There has also been (and still is) international collaboration on various research projects, e. g.:

• Development of tools for managing the impacts on surface due to changing hydrological regimes surrounding closed underground coal mines (TOOLDEVELOPMENT).
• Optimisation of mine water discharge by monitoring and modelling of geochemical processes and development of measures to protect aquifers and active mining areas from mine water contamination (WATERCHEM).
• Underground coal gasification in operating mines and areas of high vulnerability (COGAR).
• Flooding management for underground coal mines considering regional mining networks (FLOMINET).
• Scale-up of solution for mining water sulfate control with side-product recovery (SO4-CONTROL).
• Management tool for continuous mine closure (CLOSUREMATIC).

These examples illustrate the special features of the Water Management Office and its successor institutions, namely, the mixture of basic hydrogeological and hydrochemical work, geohydraulic tests, scientific research work and sophisticated numerical modelling.
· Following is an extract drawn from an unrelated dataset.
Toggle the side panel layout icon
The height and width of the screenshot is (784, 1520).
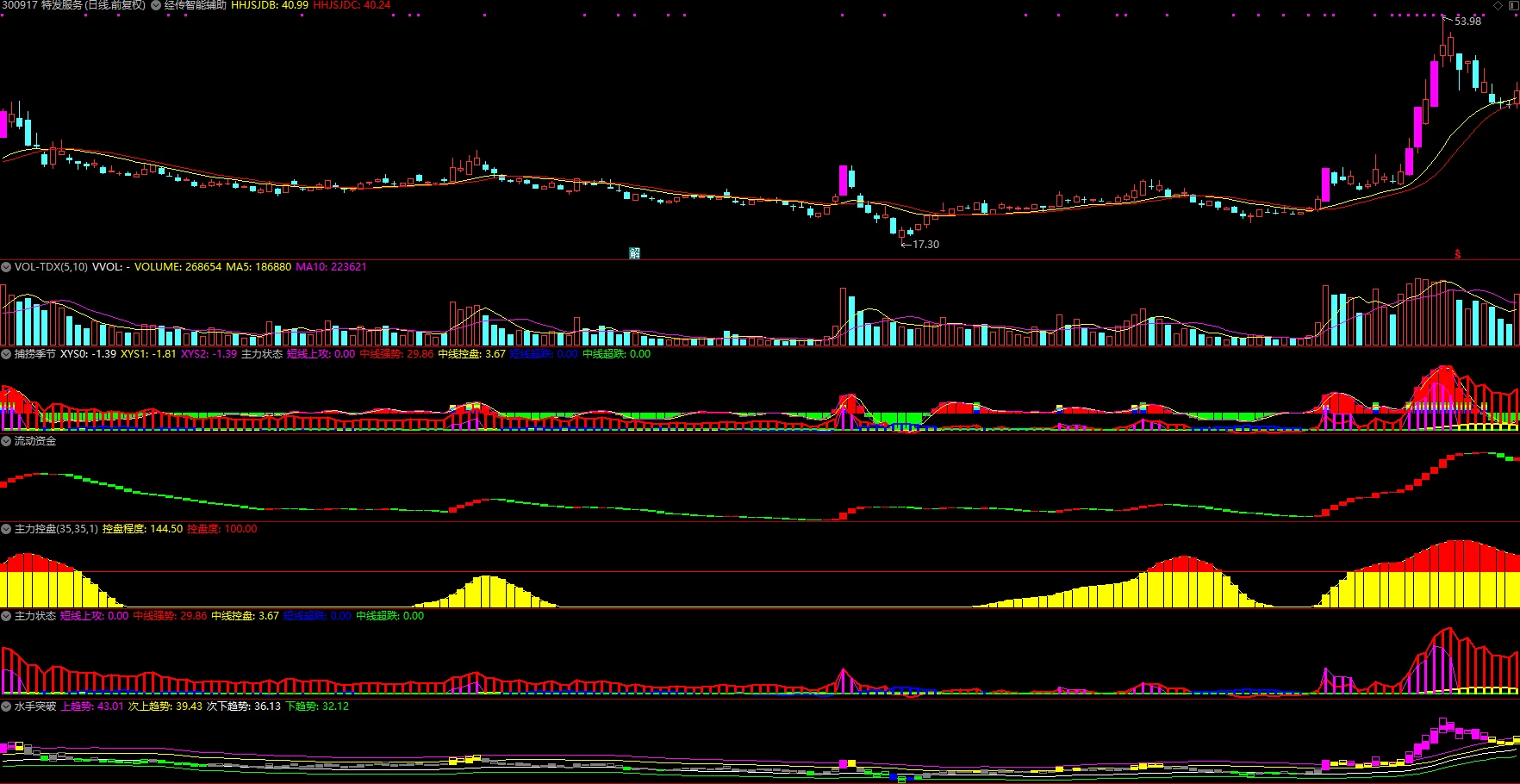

In its role as an independent advisory and research body, the Water Management Office has been and remains invaluable for the mining industry. To this day, the successor institution acts as a consultant, nationally and internationally, in the fields of mining, post-mining and hydrogeology; it is one of the oldest institutions still operating in the German coal industry and its extensive knowledge and wealth of experience will continue to secure its position as an indispensable body for German coal mining.